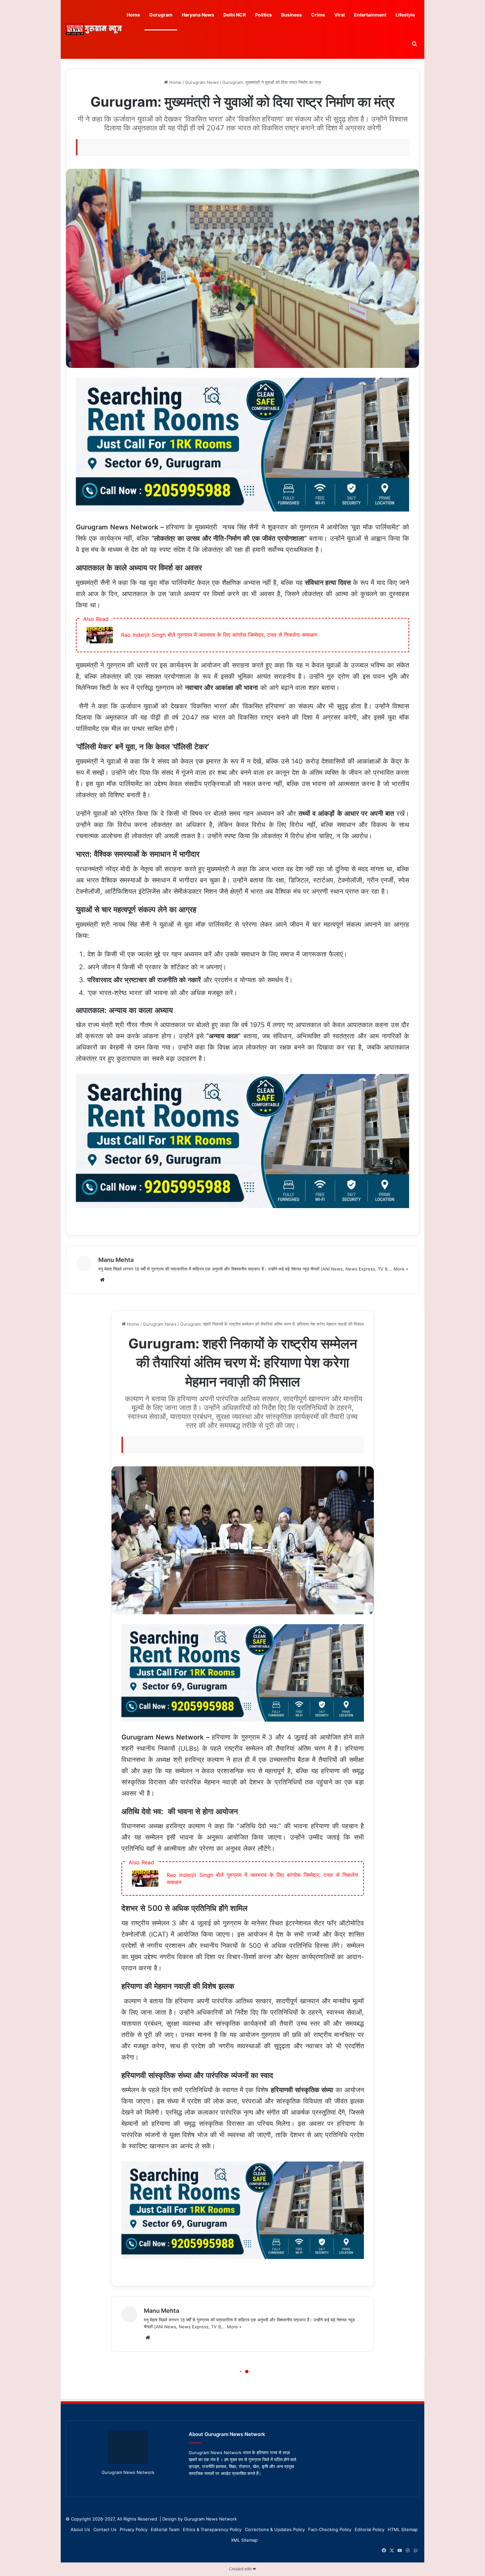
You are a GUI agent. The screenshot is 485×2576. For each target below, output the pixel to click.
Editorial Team (165, 2529)
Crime (318, 15)
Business (291, 15)
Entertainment (370, 15)
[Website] (102, 1280)
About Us (80, 2529)
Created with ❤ (242, 2569)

#### [Work required]
Pictures aside, retype the material exactly.

#### [Answer]
You are a GUI agent. The screenshot is 485×2576. For each target below, output the pixel to click.
Editorial Team (165, 2529)
Crime (318, 15)
Business (291, 15)
Entertainment (370, 15)
[Website] (102, 1280)
About Us (80, 2529)
Created with ❤ (242, 2569)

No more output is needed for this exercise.